→ 문제 내용:
아래 데이터를 모두 다시 쓰되 "Формат"만 "Вставка"(으)로 바꾸고 나머지는 그대로 두세요. 그림은 답에서 빼세요.

[데이터셋에서 가져온 데이터]
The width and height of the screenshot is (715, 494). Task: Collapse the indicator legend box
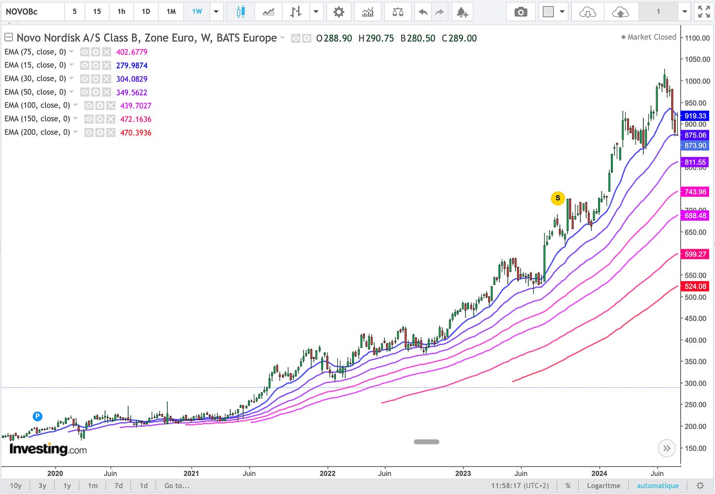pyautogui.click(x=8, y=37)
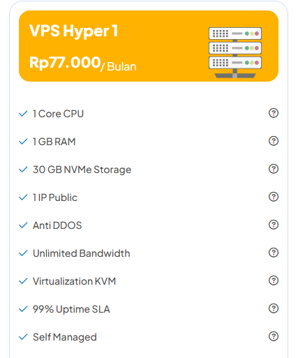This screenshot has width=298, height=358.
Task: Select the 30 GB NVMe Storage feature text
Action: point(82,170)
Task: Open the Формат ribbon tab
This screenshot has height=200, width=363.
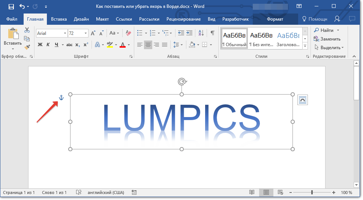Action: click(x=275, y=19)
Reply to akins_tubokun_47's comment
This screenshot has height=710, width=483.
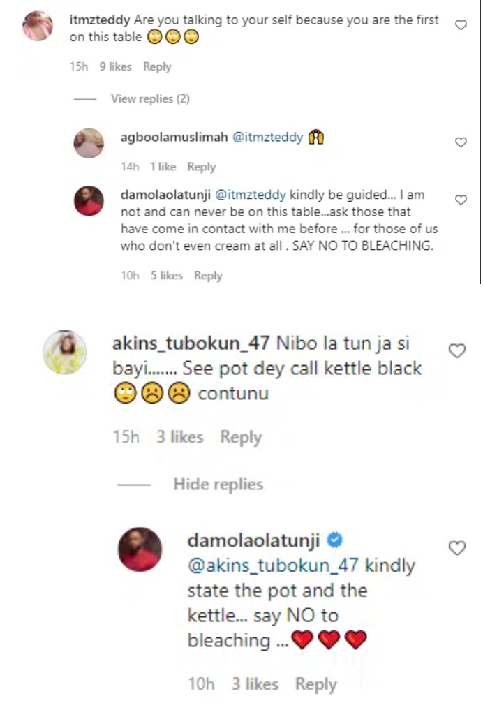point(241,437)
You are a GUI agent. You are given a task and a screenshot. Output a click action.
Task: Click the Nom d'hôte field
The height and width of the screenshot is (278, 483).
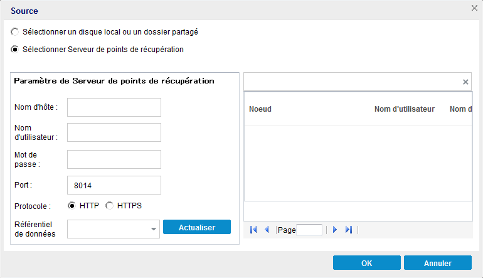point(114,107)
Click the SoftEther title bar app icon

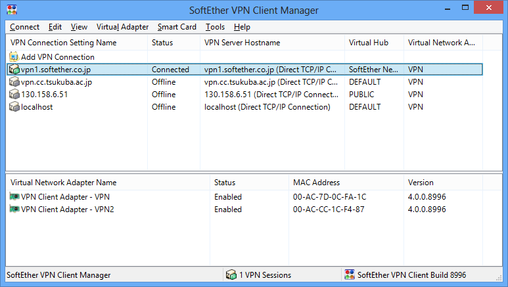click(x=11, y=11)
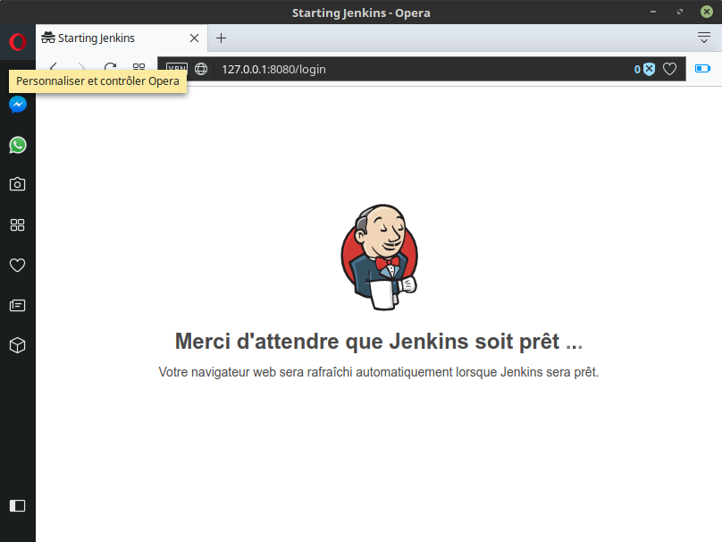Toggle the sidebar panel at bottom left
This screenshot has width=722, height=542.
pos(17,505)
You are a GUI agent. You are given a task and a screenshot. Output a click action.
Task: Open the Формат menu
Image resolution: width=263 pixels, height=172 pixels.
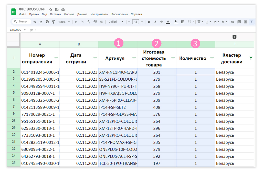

→ 답변:
The width and height of the screenshot is (715, 494). Task: Collapse the indicator legend box
pyautogui.click(x=8, y=37)
This screenshot has width=298, height=358.
Task: Select the 30 GB NVMe Storage feature text
Action: point(82,170)
Task: Open the Вставка ribbon tab
This screenshot has height=200, width=363.
Action: click(x=275, y=19)
Reply to akins_tubokun_47's comment
This screenshot has height=710, width=483.
point(241,437)
You are a GUI agent. You are given a task and a screenshot. Output a click action.
Task: Click the Nom d'hôte field
The height and width of the screenshot is (278, 483).
point(114,107)
Click the SoftEther title bar app icon

click(x=11, y=11)
Toggle the sidebar panel at bottom left
This screenshot has width=722, height=542.
pos(17,505)
You are a GUI agent. You are given a task and a screenshot. Output a click action.
Task: Open the Вставка menu
Image resolution: width=263 pixels, height=172 pixels.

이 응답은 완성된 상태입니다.